START RECORDS FOR THIS TASK

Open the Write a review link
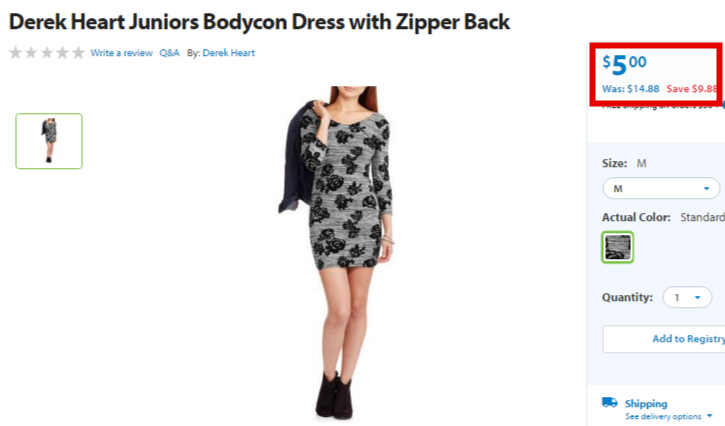 pos(122,53)
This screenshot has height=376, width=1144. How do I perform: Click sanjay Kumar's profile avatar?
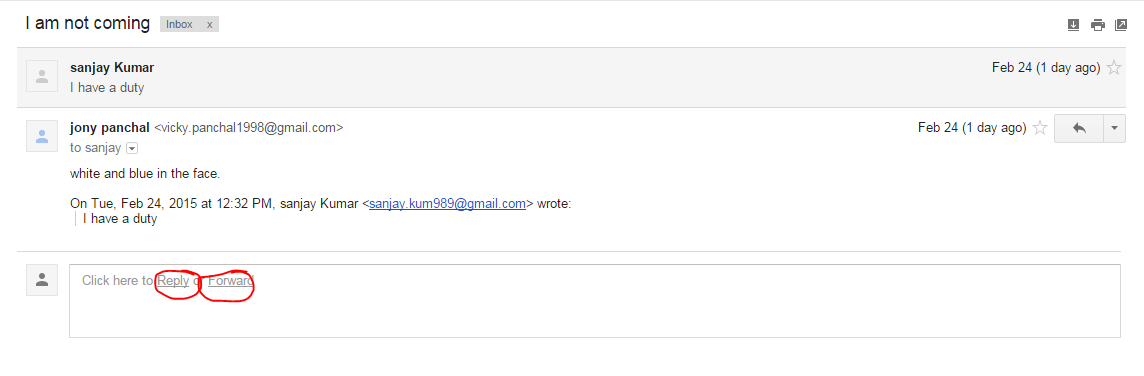coord(42,76)
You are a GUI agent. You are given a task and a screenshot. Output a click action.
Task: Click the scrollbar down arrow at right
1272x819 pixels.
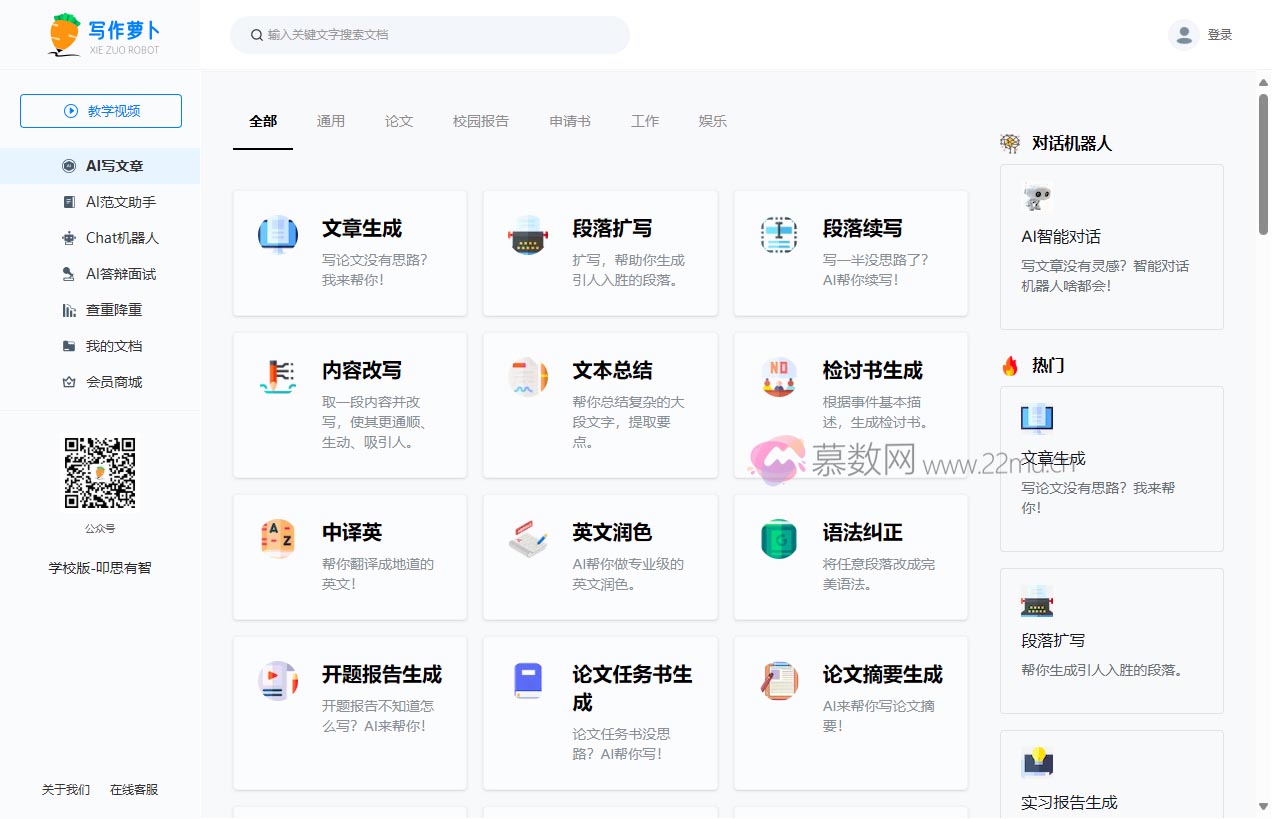click(1263, 807)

END RECORDS FOR THIS TASK

Would you transcribe the whole listing above exactly? The pictures should not be included.

Open the Write a review link
 pos(122,53)
This screenshot has height=376, width=1144. How do I perform: Click sanjay Kumar's profile avatar?
coord(42,76)
You are a GUI agent. You are given a task and a screenshot. Output a click action.
Task: Click the scrollbar down arrow at right
1272x819 pixels.
click(1263, 807)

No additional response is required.